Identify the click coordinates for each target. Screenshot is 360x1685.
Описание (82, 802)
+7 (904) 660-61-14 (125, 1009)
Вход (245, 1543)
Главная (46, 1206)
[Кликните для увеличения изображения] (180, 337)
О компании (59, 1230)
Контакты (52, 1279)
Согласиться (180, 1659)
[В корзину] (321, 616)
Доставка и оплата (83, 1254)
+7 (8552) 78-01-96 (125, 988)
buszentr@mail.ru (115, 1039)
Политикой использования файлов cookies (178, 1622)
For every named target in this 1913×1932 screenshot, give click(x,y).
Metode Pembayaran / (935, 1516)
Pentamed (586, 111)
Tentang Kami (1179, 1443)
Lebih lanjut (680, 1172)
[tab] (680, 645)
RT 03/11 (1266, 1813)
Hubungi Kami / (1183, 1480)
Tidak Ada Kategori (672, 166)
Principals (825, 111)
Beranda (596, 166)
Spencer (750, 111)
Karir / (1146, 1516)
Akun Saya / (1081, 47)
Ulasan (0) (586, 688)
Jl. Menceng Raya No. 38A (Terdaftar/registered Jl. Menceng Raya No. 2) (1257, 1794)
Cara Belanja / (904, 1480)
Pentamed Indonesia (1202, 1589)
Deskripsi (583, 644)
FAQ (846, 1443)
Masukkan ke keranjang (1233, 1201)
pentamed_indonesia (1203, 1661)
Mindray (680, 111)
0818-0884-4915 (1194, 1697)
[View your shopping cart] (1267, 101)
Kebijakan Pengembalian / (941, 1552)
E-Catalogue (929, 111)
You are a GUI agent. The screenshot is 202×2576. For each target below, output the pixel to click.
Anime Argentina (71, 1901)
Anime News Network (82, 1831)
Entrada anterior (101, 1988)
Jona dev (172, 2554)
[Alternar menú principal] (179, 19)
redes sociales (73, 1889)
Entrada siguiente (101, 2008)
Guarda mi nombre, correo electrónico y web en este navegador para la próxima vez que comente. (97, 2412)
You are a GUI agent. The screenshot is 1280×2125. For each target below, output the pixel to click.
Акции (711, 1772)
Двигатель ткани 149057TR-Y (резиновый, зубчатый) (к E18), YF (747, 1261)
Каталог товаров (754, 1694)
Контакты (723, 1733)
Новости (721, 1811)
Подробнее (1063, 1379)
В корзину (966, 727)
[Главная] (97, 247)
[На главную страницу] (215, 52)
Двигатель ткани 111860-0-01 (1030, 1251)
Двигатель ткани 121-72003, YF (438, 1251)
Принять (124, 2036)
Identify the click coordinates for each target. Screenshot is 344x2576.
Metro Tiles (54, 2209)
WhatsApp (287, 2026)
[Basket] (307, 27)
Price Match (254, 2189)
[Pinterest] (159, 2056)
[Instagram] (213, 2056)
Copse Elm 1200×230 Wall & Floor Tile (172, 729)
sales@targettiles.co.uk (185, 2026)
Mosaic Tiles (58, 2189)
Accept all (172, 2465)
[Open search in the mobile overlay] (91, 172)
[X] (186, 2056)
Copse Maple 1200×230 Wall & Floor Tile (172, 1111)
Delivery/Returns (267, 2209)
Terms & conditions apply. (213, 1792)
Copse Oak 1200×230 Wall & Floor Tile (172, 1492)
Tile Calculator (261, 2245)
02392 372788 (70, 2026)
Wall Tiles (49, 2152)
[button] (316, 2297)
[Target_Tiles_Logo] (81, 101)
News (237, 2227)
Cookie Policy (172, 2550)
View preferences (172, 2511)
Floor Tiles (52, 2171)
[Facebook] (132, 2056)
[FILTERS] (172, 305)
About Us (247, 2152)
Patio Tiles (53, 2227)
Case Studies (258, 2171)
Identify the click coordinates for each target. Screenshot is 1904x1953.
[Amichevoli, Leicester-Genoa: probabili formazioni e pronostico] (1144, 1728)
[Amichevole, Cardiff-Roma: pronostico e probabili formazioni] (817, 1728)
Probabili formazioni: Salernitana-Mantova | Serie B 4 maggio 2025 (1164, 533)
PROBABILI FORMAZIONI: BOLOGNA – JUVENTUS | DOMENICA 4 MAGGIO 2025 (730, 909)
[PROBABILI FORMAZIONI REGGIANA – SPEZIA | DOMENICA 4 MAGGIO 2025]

_ _ _ _

Exercise brief ->
Full repetition needed. Write out every entry above exactly as given.

Response area ->
Identify the click coordinates for each target. Screenshot is 360x1685.
Описание (82, 802)
+7 (904) 660-61-14 (125, 1009)
Вход (245, 1543)
Главная (46, 1206)
[Кликните для увеличения изображения] (180, 337)
О компании (59, 1230)
Контакты (52, 1279)
Согласиться (180, 1659)
[В корзину] (321, 616)
Доставка и оплата (83, 1254)
+7 (8552) 78-01-96 (125, 988)
buszentr@mail.ru (115, 1039)
Политикой использования файлов cookies (178, 1622)
For every named target in this 1913×1932 screenshot, give click(x,y).
Metode Pembayaran / (935, 1516)
Pentamed (586, 111)
Tentang Kami (1179, 1443)
Lebih lanjut (680, 1172)
[tab] (680, 645)
RT 03/11 (1266, 1813)
Hubungi Kami / (1183, 1480)
Tidak Ada Kategori (672, 166)
Principals (825, 111)
Beranda (596, 166)
Spencer (750, 111)
Karir / (1146, 1516)
Akun Saya / (1081, 47)
Ulasan (0) (586, 688)
Jl. Menceng Raya No. 38A (Terdaftar/registered Jl. Menceng Raya No. 2) (1257, 1794)
Cara Belanja / (904, 1480)
Pentamed Indonesia (1202, 1589)
Deskripsi (583, 644)
FAQ (846, 1443)
Masukkan ke keranjang (1233, 1201)
pentamed_indonesia (1203, 1661)
Mindray (680, 111)
0818-0884-4915 (1194, 1697)
[View your shopping cart] (1267, 101)
Kebijakan Pengembalian / (941, 1552)
E-Catalogue (929, 111)
You are a GUI agent. The screenshot is 202×2576. For each target below, output the pixel to click.
Anime Argentina (71, 1901)
Anime News Network (82, 1831)
Entrada anterior (101, 1988)
Jona dev (172, 2554)
[Alternar menú principal] (179, 19)
redes sociales (73, 1889)
Entrada siguiente (101, 2008)
Guarda mi nombre, correo electrónico y web en este navegador para la próxima vez que comente. (97, 2412)
You are a GUI agent. The screenshot is 1280×2125. For each target below, output the pixel to click.
Акции (711, 1772)
Двигатель ткани 149057TR-Y (резиновый, зубчатый) (к E18), YF (747, 1261)
Каталог товаров (754, 1694)
Контакты (723, 1733)
Новости (721, 1811)
Подробнее (1063, 1379)
В корзину (966, 727)
[Главная] (97, 247)
[На главную страницу] (215, 52)
Двигатель ткани 111860-0-01 (1030, 1251)
Двигатель ткани 121-72003, YF (438, 1251)
Принять (124, 2036)
Identify the click coordinates for each target. Screenshot is 344x2576.
Metro Tiles (54, 2209)
WhatsApp (287, 2026)
[Basket] (307, 27)
Price Match (254, 2189)
[Pinterest] (159, 2056)
[Instagram] (213, 2056)
Copse Elm 1200×230 Wall & Floor Tile (172, 729)
sales@targettiles.co.uk (185, 2026)
Mosaic Tiles (58, 2189)
Accept all (172, 2465)
[Open search in the mobile overlay] (91, 172)
[X] (186, 2056)
Copse Maple 1200×230 Wall & Floor Tile (172, 1111)
Delivery/Returns (267, 2209)
Terms & conditions apply. (213, 1792)
Copse Oak 1200×230 Wall & Floor Tile (172, 1492)
Tile Calculator (261, 2245)
02392 372788 (70, 2026)
Wall Tiles (49, 2152)
[button] (316, 2297)
[Target_Tiles_Logo] (81, 101)
News (237, 2227)
Cookie Policy (172, 2550)
View preferences (172, 2511)
Floor Tiles (52, 2171)
[Facebook] (132, 2056)
[FILTERS] (172, 305)
About Us (247, 2152)
Patio Tiles (53, 2227)
Case Studies (258, 2171)
Identify the click coordinates for each target. Screenshot is 1904x1953.
[Amichevoli, Leicester-Genoa: probabili formazioni e pronostico] (1144, 1728)
[Amichevole, Cardiff-Roma: pronostico e probabili formazioni] (817, 1728)
Probabili formazioni: Salernitana-Mantova | Serie B 4 maggio 2025 (1164, 533)
PROBABILI FORMAZIONI: BOLOGNA – JUVENTUS | DOMENICA 4 MAGGIO 2025 (730, 909)
[PROBABILI FORMAZIONI REGGIANA – SPEZIA | DOMENICA 4 MAGGIO 2025]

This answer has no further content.